- _TASK GOAL_:
All entries given below are to be returned word for word.

EXERCISE MATERIALS Start Marker

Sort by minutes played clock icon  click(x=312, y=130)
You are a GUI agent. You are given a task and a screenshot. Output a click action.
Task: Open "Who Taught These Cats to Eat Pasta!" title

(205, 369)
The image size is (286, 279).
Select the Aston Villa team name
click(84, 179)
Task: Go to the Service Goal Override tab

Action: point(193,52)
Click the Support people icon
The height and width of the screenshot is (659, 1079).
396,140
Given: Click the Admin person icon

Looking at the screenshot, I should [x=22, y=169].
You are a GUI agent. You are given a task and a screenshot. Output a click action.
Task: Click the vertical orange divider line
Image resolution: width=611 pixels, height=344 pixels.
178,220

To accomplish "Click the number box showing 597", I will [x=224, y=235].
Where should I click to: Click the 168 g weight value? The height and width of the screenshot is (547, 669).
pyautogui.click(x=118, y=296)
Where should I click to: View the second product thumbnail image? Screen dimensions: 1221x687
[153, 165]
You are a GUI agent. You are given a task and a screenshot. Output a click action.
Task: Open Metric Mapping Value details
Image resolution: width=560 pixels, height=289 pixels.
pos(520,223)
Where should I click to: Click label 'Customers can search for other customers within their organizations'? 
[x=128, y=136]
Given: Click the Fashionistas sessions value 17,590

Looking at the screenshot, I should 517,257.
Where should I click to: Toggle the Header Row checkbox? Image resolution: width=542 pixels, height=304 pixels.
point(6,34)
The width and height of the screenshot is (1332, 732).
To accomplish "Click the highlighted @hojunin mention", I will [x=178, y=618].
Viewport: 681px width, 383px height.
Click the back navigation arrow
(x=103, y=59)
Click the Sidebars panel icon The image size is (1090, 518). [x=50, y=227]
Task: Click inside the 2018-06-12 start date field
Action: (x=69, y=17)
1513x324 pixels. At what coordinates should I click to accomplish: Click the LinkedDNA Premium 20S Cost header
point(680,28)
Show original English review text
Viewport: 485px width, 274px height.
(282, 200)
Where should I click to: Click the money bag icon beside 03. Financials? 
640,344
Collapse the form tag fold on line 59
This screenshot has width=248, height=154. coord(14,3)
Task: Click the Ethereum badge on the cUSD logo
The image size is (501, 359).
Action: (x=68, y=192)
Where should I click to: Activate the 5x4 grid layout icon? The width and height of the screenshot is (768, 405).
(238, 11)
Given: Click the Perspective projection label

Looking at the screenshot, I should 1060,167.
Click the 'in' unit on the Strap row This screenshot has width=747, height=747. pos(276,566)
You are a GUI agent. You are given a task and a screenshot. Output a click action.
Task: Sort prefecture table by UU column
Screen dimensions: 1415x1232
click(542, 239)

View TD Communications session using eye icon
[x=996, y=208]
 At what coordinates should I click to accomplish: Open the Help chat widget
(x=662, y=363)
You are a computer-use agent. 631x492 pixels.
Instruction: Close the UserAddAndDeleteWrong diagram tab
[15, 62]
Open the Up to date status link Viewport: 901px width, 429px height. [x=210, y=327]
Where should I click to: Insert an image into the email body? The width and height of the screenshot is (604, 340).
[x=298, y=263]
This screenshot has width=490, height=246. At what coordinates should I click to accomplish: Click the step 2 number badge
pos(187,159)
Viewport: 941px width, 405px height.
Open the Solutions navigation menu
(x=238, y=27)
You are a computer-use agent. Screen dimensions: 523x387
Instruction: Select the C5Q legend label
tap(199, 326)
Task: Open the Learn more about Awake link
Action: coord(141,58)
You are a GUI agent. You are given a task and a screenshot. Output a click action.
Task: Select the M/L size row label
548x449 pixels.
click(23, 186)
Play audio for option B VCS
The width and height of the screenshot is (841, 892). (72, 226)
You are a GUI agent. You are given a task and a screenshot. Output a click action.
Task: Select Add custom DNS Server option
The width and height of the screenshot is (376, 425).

EXERCISE MATERIALS End Marker

- _TASK ANSWER_:
Sort by minutes played clock icon  click(x=312, y=130)
You are a GUI agent. You are given a task and a screenshot. Output a click action.
Task: Open "Who Taught These Cats to Eat Pasta!" title

(205, 369)
The image size is (286, 279).
Select the Aston Villa team name
click(84, 179)
Task: Go to the Service Goal Override tab

Action: point(193,52)
Click the Support people icon
The height and width of the screenshot is (659, 1079).
396,140
Given: Click the Admin person icon

Looking at the screenshot, I should [x=22, y=169].
You are a GUI agent. You are given a task and a screenshot. Output a click action.
Task: Click the vertical orange divider line
Image resolution: width=611 pixels, height=344 pixels.
178,220

To accomplish "Click the number box showing 597", I will [x=224, y=235].
Where should I click to: Click the 168 g weight value? The height and width of the screenshot is (547, 669).
pyautogui.click(x=118, y=296)
Where should I click to: View the second product thumbnail image? Screen dimensions: 1221x687
[153, 165]
You are a GUI agent. You are given a task and a screenshot. Output a click action.
Task: Open Metric Mapping Value details
Image resolution: width=560 pixels, height=289 pixels.
pos(520,223)
Where should I click to: Click label 'Customers can search for other customers within their organizations'? 
[x=128, y=136]
Given: Click the Fashionistas sessions value 17,590

Looking at the screenshot, I should 517,257.
Where should I click to: Toggle the Header Row checkbox? Image resolution: width=542 pixels, height=304 pixels.
point(6,34)
The width and height of the screenshot is (1332, 732).
To accomplish "Click the highlighted @hojunin mention", I will [x=178, y=618].
Viewport: 681px width, 383px height.
Click the back navigation arrow
(x=103, y=59)
Click the Sidebars panel icon The image size is (1090, 518). [x=50, y=227]
Task: Click inside the 2018-06-12 start date field
Action: (x=69, y=17)
1513x324 pixels. At what coordinates should I click to accomplish: Click the LinkedDNA Premium 20S Cost header
point(680,28)
Show original English review text
Viewport: 485px width, 274px height.
(282, 200)
Where should I click to: Click the money bag icon beside 03. Financials? 
640,344
Collapse the form tag fold on line 59
This screenshot has width=248, height=154. coord(14,3)
Task: Click the Ethereum badge on the cUSD logo
The image size is (501, 359).
Action: (x=68, y=192)
Where should I click to: Activate the 5x4 grid layout icon? The width and height of the screenshot is (768, 405).
(238, 11)
Given: Click the Perspective projection label

Looking at the screenshot, I should 1060,167.
Click the 'in' unit on the Strap row This screenshot has width=747, height=747. pos(276,566)
You are a GUI agent. You are given a task and a screenshot. Output a click action.
Task: Sort prefecture table by UU column
Screen dimensions: 1415x1232
click(542, 239)

View TD Communications session using eye icon
[x=996, y=208]
 At what coordinates should I click to accomplish: Open the Help chat widget
(x=662, y=363)
You are a computer-use agent. 631x492 pixels.
Instruction: Close the UserAddAndDeleteWrong diagram tab
[15, 62]
Open the Up to date status link Viewport: 901px width, 429px height. [x=210, y=327]
Where should I click to: Insert an image into the email body? The width and height of the screenshot is (604, 340).
[x=298, y=263]
This screenshot has width=490, height=246. At what coordinates should I click to accomplish: Click the step 2 number badge
pos(187,159)
Viewport: 941px width, 405px height.
Open the Solutions navigation menu
(x=238, y=27)
You are a computer-use agent. Screen dimensions: 523x387
Instruction: Select the C5Q legend label
tap(199, 326)
Task: Open the Learn more about Awake link
Action: coord(141,58)
You are a GUI agent. You are given a task and a screenshot. Output a click action.
Task: Select the M/L size row label
548x449 pixels.
click(23, 186)
Play audio for option B VCS
The width and height of the screenshot is (841, 892). (72, 226)
You are a GUI agent. You are given a task and a screenshot. Output a click action.
Task: Select Add custom DNS Server option
The width and height of the screenshot is (376, 425).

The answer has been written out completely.